Sergei Prokofiev: Lieutenant Kije Suite, Op. 60 – IV. Troika (Lille National Orchestra; Jean-Claude Casadesus, cond.)
Valery Gavrilin (1939–1999) is best known for his 1970 orchestral adaptation of the ballet Anuyta, and in its adaptation for 1 piano, 4 hands, much of the influence of his contemporaries, including Shostakovich and Stravinsky, can be heard. He also picks up on the accelerated speed of the troika!

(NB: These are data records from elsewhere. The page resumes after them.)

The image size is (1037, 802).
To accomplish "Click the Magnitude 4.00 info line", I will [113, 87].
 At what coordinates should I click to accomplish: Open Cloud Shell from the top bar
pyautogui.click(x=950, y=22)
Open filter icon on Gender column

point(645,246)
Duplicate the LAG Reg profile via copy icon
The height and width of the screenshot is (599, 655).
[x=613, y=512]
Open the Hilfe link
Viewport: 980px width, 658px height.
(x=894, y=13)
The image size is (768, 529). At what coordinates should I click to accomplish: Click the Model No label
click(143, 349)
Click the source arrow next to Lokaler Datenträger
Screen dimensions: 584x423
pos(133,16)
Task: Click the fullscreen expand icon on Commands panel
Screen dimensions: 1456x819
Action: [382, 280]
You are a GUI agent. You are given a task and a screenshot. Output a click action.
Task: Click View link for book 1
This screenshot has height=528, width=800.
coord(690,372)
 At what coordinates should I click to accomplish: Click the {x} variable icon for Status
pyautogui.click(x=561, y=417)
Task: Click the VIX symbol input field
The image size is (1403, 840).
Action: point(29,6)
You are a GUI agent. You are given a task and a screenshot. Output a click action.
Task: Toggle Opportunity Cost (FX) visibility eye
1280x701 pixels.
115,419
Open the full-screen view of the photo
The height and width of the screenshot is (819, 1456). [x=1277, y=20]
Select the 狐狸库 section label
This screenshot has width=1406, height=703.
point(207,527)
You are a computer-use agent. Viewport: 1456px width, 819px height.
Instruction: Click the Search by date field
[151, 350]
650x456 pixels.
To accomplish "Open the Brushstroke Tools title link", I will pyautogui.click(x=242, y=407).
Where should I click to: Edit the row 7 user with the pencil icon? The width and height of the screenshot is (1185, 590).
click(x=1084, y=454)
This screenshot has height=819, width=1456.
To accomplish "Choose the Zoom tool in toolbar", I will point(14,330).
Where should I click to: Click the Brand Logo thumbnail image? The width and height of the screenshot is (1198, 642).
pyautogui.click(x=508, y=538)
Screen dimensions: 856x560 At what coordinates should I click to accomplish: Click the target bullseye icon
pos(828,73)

Valery Aleksandrovich Gavrilin: Sketches for Piano 4 Hands (after Anyuta) – No. 1. Troika (Irina Shishkina and Maya Berdieva, 1 piano-4 hands)
The Russian Army Chorus song ‘Troika’ sets a text by Fyodor Nikolayevich Glinka about a lonely troika driver who just wants to be home with his beloved.
Traditional: Troika (arr. V. Agarkov) – Troika (Red Army Choir; Red Army Band; Victor Fedorov, cond.)
Sergei Orekhov (1935-1998) takes up the same song in his Troika Variations, and in his setting, Orekhov brings together a set of improvisatory melodies influenced by Russian gypsy music.
Sergei Orekhov: Troika Variations (Artyom Dervoed, guitar)
American composer William Perry is best known as a film composer, but in his role at the Museum of Modern Art, he oversaw showings of silent films and provided piano accompaniment for those films (which we know were never musically ‘silent’). He put together the music from many of these films in his Gemini Concerto, and the Moscow movement ‘depicts a sleigh drawn by three black horses carrying a young nobleman through a snowy landscape to the grand dacha of his beloved’. The music ends with a romantic theme, implying that the young lover’s trip wasn’t in vain. The movie was Tempest, 1928, starring John Barrymore.
William Perry: Gemini Concerto – IV. Moscow: Twilight Troika and Romance (Ireland RTÉ National Symphony Orchestra; Paul Phillips, cond.)
A slower version of the troika appeared in Tchaikovsky’s 12-movement work, The Seasons. Representing November, Troika, does have the sleigh bells, but is more of a romantic sleigh ride than the hurried journeys we’ve heard in other situations.
Pyotr Ilyich Tchaikovsky: Les saisons (The Seasons), Op. 37a – XI. November: Troika (Takako Nishizaki, violin; Queensland Symphony Orchestra; Peter Breiner, cond.)
We’re more likely to take to our cars to get through the snowy landscape, but in the troika, it was a much more exciting ride!